By Christine Graf
Renovation and restoration work is underway on the former Red Cross building at 74 Warren St. in Glens Falls.
Glen Street Associates purchased the approximately 5,000-square-foot property for $182,000.
According to Peter Hoffman, president of Glen Street Associates, 74 Warren St. is his company’s first 1940s-era building. In addition to specializing in the restoration of old buildings, the Glens Falls-based company also develops, owns, and operates apartment, commercial, office, and hospitality properties in Warren, Washington, and Saratoga counties.

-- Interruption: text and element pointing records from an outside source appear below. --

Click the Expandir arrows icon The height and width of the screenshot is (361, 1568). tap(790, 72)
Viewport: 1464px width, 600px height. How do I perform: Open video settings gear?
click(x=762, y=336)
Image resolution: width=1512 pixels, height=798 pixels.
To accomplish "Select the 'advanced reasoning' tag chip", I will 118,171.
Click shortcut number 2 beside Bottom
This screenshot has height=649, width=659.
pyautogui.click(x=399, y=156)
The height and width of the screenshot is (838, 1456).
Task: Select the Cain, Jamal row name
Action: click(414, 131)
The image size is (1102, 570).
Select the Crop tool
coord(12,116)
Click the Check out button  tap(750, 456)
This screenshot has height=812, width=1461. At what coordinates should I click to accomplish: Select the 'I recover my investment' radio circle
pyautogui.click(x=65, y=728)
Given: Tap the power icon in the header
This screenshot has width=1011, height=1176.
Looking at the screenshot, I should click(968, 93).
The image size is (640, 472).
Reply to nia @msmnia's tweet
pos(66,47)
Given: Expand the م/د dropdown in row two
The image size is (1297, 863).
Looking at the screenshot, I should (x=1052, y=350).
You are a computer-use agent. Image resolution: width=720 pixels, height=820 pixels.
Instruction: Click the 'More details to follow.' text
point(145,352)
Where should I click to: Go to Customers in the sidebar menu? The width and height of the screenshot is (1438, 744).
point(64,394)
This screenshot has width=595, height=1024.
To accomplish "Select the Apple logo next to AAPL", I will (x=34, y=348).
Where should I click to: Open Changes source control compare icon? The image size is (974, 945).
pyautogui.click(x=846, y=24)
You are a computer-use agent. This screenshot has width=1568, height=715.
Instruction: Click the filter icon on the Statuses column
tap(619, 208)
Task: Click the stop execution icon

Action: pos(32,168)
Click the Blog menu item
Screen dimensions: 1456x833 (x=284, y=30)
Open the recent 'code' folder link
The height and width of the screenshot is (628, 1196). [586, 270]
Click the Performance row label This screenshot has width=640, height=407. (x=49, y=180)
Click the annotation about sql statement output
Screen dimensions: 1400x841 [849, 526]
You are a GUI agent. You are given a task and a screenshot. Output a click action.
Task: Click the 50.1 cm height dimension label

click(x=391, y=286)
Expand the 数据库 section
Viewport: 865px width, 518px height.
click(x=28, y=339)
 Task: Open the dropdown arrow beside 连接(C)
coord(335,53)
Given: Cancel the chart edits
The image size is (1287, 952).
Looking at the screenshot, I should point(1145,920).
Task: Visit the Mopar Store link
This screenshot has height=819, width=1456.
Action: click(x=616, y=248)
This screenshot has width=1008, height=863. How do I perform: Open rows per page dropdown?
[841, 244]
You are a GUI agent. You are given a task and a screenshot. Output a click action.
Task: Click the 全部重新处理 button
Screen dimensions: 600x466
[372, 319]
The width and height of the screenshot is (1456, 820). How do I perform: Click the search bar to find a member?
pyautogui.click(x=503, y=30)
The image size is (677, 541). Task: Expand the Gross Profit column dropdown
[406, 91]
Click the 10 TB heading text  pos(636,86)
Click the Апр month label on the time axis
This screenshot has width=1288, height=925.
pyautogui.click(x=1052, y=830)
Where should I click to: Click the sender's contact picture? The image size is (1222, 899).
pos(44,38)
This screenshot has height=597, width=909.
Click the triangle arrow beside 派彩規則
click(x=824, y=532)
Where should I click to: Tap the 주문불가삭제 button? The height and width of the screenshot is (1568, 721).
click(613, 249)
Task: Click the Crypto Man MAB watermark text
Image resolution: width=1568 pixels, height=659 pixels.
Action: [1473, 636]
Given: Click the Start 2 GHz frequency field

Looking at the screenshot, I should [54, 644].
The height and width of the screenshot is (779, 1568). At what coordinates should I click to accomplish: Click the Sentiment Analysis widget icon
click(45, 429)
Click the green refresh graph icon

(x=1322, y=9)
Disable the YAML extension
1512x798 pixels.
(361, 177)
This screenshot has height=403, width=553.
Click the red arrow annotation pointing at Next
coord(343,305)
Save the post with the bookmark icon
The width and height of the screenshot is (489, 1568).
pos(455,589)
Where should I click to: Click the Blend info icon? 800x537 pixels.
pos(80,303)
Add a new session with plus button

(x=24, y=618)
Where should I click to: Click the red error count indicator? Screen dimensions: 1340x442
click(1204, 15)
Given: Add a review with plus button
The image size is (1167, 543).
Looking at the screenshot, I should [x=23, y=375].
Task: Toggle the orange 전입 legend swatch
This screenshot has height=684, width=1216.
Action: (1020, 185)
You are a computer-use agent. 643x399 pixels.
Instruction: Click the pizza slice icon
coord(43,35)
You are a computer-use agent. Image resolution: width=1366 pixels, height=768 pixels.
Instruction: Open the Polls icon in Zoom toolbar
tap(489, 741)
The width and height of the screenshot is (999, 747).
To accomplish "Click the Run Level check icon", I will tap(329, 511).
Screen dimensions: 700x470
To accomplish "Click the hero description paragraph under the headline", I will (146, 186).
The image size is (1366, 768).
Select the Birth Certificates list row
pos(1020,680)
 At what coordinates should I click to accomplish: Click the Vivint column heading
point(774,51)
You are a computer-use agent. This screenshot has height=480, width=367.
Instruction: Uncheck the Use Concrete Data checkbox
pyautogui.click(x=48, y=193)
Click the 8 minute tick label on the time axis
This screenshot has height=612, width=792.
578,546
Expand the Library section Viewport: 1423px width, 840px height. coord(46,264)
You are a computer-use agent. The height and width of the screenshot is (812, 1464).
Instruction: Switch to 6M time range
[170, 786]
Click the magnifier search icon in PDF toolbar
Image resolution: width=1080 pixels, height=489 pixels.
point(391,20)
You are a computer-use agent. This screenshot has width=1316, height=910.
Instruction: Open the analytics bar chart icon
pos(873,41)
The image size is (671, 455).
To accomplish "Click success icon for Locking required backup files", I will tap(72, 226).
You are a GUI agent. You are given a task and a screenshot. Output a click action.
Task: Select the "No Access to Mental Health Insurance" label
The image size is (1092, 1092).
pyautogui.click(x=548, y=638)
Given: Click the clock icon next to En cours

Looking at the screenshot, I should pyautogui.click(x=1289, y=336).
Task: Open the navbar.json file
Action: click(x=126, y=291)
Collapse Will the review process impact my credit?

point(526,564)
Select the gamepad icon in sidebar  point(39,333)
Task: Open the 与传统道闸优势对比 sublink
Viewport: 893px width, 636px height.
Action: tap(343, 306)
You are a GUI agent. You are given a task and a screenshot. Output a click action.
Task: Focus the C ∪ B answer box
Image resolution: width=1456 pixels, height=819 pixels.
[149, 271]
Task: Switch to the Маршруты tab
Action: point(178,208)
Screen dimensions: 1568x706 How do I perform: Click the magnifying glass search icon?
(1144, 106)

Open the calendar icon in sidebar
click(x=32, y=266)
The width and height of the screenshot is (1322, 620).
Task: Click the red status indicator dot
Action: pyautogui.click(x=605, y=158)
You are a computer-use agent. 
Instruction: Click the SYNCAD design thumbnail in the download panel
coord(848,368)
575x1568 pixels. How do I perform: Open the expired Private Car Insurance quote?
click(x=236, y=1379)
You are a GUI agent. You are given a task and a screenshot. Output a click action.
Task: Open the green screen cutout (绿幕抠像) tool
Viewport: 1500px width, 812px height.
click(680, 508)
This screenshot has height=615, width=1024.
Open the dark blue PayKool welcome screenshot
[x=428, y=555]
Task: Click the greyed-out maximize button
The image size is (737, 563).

“It is an adorable old building from the 1940s which is something we haven’t done in our restorations. Most of our restorations are turn-of-the-previous century,” he said. “I love the old buildings in the Glens Falls area. I’m toward the end of my active career and I prefer to work on old buildings than I do the new stuff. We do both, but restoring these buildings is where my heart is.”
Glen Street Associates also owns two buildings across the street from 74 Warren St. One of these buildings, Warren Street Square, is the former Joubert & White Carriage Factory. During the 1800s, the company manufactured carriages for many notables. The second building is best known as the former Glens Falls Post Office. After the building’s development is completed, the Social Security Administration will be one of its tenants.
“We started working in the Glens Falls area in 2004 when we purchased 100 Glen Street,” said Hoffman. “It’s a 23,000-square-foot commercial office building that was predominantly vacant. We did a total restoration of the building, and we’ve done an additional project every year after that. We’re in Hudson Falls and South Glens Falls as well and have done projects in Clifton Park.”
According to Hoffman, his company will oversee restorations to both the inside and outside of the former Red Cross building. His wife and business partner, Suzanne, is very involved in the design aspect of the business and will be working with him on the project.
“The building is rather non-descript and has struggled through the years to keep an identity,” he said. “We’re going to embellish the outside of the building with some period pieces and construction elements that keep it in that period. We are doing a full interior and exterior renovation, and it will be fun to do a building from the 40s. There will be an industrial look to the building which a lot of our buildings have.”
Although interior work is underway, Hoffman said outdoor work won’t begin until temperatures begin to climb. He hopes the project will be finished by mid-summer.
Once completed, the two-story brick structure will house a two-bedroom loft apartment on the second floor. The building’s 3,800-square-foot first floor will be designed to accommodate one or two commercial tenants. Hoffman said it is possible that a restaurant may be interested in the space. He also mentioned that the building’s 25-car parking lot makes the property especially desirable.
“We are in the leasing phase,” he said. “We are talking to people. We have a quarter of a million square feet of space in that office/service market in that region and we feel that this just adds to it.”